(What this task involves)
The answer must consist of every line below that holds the word "with".

(Stored dataset items)

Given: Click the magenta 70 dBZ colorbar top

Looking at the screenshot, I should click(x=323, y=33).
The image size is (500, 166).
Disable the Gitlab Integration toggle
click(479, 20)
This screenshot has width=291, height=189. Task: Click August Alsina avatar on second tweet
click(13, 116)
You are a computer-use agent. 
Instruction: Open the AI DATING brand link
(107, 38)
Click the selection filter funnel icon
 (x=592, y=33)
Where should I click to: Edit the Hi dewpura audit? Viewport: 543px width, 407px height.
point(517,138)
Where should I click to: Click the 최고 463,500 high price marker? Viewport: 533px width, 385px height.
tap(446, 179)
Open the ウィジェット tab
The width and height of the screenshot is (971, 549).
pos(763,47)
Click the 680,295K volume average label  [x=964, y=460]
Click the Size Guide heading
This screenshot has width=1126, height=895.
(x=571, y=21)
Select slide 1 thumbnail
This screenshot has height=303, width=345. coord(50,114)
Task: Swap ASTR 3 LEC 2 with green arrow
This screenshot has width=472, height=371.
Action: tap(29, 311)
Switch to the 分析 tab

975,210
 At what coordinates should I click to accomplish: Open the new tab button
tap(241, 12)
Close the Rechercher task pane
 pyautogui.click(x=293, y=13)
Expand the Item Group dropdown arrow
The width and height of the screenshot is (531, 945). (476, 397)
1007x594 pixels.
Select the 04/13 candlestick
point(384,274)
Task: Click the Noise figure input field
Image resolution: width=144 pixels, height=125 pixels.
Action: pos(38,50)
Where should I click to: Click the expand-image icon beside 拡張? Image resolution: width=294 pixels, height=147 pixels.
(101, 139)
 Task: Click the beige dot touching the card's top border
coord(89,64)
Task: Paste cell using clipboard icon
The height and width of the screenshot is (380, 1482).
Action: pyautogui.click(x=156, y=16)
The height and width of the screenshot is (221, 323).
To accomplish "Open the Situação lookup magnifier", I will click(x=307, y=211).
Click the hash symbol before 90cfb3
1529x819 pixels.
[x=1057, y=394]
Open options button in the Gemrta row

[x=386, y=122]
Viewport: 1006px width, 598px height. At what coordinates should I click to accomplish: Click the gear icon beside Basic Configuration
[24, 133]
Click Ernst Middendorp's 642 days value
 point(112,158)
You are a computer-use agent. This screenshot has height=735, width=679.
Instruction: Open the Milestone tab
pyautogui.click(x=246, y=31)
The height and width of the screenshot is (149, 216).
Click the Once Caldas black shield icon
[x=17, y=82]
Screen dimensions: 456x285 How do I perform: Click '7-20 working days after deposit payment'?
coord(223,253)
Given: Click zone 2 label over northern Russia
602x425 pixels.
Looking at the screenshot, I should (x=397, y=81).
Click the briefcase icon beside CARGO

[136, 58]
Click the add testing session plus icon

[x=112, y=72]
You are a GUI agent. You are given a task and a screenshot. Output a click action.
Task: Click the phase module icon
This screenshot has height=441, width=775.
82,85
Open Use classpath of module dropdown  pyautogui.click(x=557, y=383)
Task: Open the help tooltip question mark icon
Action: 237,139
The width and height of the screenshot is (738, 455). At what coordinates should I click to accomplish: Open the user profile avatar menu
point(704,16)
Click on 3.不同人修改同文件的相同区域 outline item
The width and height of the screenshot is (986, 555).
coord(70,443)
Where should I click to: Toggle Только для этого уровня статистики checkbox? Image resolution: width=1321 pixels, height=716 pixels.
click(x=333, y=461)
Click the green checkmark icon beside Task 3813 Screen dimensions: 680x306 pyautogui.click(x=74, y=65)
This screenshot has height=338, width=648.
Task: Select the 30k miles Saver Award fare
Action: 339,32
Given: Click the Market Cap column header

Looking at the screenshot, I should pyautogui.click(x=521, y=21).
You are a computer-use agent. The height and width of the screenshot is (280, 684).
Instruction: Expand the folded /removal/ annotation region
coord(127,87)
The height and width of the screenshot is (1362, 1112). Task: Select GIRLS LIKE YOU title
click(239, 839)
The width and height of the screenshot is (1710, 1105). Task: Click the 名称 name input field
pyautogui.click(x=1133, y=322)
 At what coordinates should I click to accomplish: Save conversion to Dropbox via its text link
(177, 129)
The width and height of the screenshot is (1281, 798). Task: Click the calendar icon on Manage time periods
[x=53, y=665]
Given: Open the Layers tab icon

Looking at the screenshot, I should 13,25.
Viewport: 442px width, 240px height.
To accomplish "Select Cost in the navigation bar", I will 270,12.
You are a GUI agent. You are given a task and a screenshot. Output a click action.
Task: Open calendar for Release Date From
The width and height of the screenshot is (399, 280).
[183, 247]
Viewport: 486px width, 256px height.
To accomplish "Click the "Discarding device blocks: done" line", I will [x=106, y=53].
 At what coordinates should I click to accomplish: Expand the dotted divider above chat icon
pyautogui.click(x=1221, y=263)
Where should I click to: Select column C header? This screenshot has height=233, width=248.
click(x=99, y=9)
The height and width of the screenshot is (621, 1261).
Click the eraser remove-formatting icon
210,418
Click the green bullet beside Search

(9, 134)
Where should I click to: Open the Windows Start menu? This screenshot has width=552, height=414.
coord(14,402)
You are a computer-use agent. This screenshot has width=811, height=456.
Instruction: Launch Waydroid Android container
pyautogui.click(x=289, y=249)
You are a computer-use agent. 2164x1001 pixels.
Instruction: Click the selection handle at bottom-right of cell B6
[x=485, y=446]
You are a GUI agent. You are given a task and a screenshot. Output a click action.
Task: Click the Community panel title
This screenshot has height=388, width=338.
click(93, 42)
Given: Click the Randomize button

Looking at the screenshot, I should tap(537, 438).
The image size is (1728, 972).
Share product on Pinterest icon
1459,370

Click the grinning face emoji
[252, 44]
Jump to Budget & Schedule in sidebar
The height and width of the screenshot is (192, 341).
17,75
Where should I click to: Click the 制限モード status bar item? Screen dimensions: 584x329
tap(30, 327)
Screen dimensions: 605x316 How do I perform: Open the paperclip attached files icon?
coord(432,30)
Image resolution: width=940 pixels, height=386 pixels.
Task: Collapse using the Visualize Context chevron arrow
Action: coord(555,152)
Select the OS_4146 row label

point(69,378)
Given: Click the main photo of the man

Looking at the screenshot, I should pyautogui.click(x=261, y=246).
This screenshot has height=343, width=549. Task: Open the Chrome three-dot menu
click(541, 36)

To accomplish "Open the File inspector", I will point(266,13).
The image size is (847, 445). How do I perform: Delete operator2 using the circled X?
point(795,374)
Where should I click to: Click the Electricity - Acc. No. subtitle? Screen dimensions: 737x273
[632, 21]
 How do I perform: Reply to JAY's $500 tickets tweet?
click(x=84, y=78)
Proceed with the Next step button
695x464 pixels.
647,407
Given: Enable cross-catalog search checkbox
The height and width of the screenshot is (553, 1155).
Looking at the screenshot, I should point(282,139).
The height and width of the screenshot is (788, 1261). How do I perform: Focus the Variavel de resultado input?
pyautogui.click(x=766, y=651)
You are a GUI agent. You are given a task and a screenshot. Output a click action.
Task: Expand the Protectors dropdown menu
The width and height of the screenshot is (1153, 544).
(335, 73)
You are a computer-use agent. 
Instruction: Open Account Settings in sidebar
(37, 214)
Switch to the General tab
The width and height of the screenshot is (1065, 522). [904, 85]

(Solution to the problem)
Task: Swap ASTR 3 LEC 2 with green arrow
Proceed with the Next step button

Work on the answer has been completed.